**TASK OBJECTIVE**: Search the records for the line with "You are a computer-use". Output that line and each line after it, exactly, and stop at the end; omit pictures.

[EXCERPTED DATA — start]

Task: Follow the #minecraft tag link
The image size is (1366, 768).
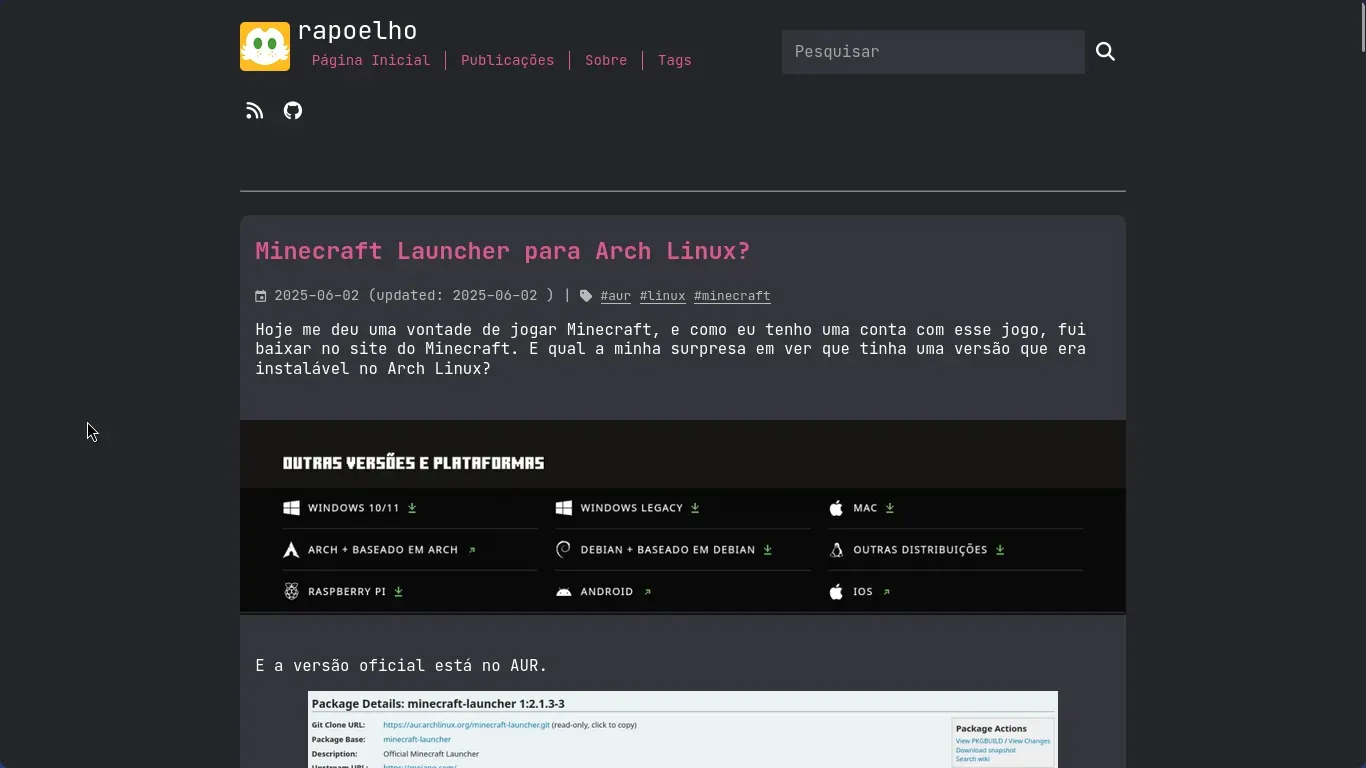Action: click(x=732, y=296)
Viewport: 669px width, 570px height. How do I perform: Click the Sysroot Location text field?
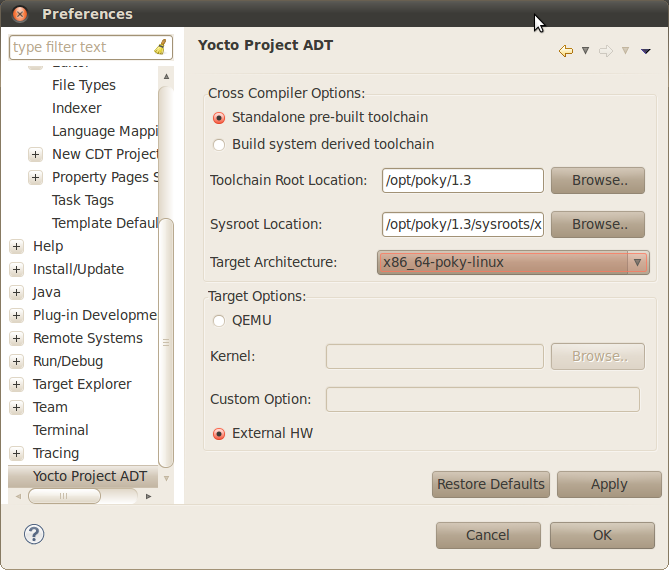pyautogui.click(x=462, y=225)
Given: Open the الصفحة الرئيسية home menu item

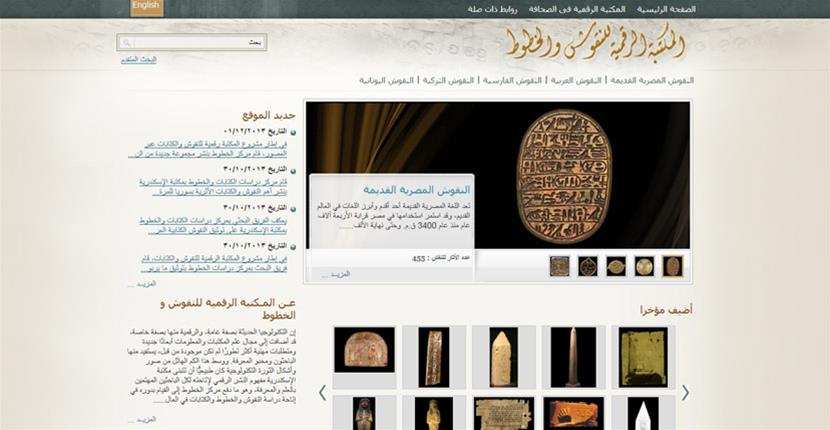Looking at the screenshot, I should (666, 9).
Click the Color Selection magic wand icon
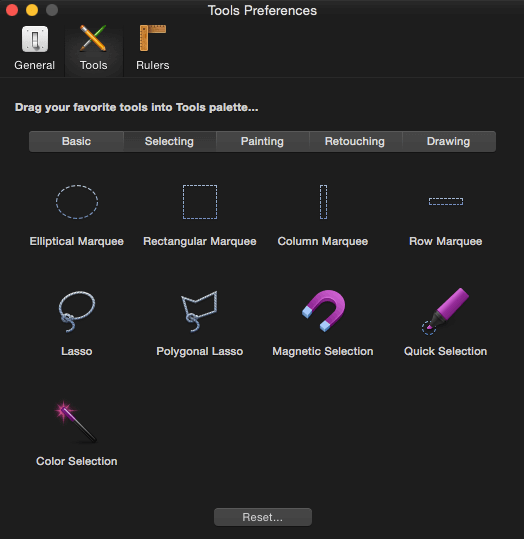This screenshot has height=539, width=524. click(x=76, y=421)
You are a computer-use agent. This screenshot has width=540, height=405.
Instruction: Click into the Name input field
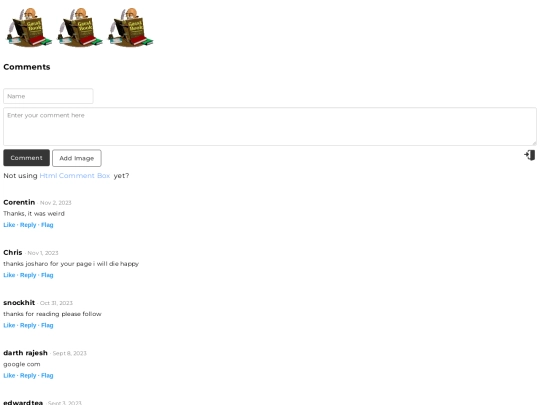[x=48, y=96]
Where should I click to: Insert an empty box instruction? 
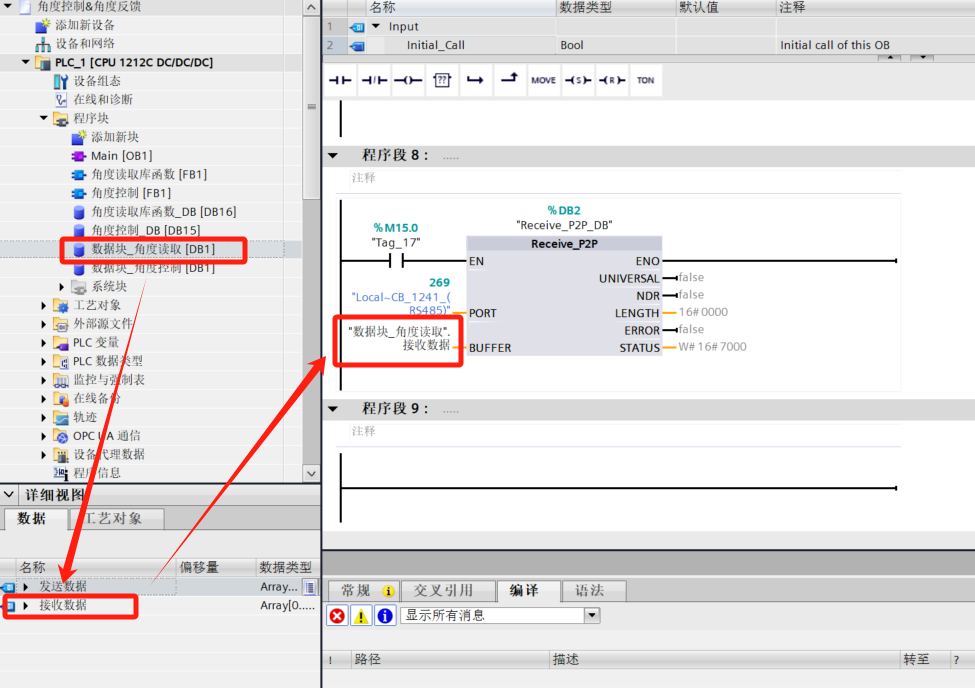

[EXCERPTED DATA — finish]

**REPLY TO THE EXERCISE**:
You are a computer-use agent. This screenshot has width=540, height=405.
Instruction: Click into the Name input field
[x=48, y=96]
Where should I click to: Insert an empty box instruction? 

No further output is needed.